▶ **TASK**: Copy out the items below, substituting "Where do I click to" for every "Where should I click to" and leaving everything else unchanged.

▶ **TASK DATA**:
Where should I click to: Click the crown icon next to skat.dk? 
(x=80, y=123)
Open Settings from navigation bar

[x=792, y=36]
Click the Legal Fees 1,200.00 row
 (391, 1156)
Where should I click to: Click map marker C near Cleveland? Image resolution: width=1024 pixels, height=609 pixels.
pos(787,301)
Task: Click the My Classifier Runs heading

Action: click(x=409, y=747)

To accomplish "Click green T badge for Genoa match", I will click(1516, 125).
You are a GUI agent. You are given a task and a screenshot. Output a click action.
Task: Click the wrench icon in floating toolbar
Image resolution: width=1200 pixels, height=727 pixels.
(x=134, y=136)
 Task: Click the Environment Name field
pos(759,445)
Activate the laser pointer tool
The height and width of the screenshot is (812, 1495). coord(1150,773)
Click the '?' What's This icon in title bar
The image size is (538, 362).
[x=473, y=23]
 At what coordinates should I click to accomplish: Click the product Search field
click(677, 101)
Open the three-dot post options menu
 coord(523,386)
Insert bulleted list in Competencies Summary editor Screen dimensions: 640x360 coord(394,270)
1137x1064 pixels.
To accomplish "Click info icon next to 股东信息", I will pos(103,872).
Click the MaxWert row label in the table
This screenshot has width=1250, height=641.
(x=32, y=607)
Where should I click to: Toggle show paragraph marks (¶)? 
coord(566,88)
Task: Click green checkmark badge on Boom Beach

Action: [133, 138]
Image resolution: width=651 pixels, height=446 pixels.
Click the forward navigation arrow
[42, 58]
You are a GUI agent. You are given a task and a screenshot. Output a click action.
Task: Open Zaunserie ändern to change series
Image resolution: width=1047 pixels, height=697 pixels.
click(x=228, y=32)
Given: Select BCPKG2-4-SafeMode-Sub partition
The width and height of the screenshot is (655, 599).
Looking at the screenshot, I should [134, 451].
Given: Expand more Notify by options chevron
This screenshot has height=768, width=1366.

▶ **EXPECTED OUTPUT**:
Where do I click to: Click the crown icon next to skat.dk? 
(x=80, y=123)
Open Settings from navigation bar

[x=792, y=36]
Click the Legal Fees 1,200.00 row
 (391, 1156)
Where do I click to: Click map marker C near Cleveland? Image resolution: width=1024 pixels, height=609 pixels.
pos(787,301)
Task: Click the My Classifier Runs heading

Action: click(x=409, y=747)

To accomplish "Click green T badge for Genoa match", I will click(1516, 125).
You are a GUI agent. You are given a task and a screenshot. Output a click action.
Task: Click the wrench icon in floating toolbar
Image resolution: width=1200 pixels, height=727 pixels.
(x=134, y=136)
 Task: Click the Environment Name field
pos(759,445)
Activate the laser pointer tool
The height and width of the screenshot is (812, 1495). coord(1150,773)
Click the '?' What's This icon in title bar
The image size is (538, 362).
[x=473, y=23]
 At what coordinates should I click to accomplish: Click the product Search field
click(677, 101)
Open the three-dot post options menu
 coord(523,386)
Insert bulleted list in Competencies Summary editor Screen dimensions: 640x360 coord(394,270)
1137x1064 pixels.
To accomplish "Click info icon next to 股东信息", I will pos(103,872).
Click the MaxWert row label in the table
This screenshot has width=1250, height=641.
(x=32, y=607)
Where do I click to: Toggle show paragraph marks (¶)? 
coord(566,88)
Task: Click green checkmark badge on Boom Beach

Action: [133, 138]
Image resolution: width=651 pixels, height=446 pixels.
Click the forward navigation arrow
[42, 58]
You are a GUI agent. You are given a task and a screenshot. Output a click action.
Task: Open Zaunserie ändern to change series
Image resolution: width=1047 pixels, height=697 pixels.
click(x=228, y=32)
Given: Select BCPKG2-4-SafeMode-Sub partition
The width and height of the screenshot is (655, 599).
Looking at the screenshot, I should [134, 451].
Given: Expand more Notify by options chevron
This screenshot has height=768, width=1366.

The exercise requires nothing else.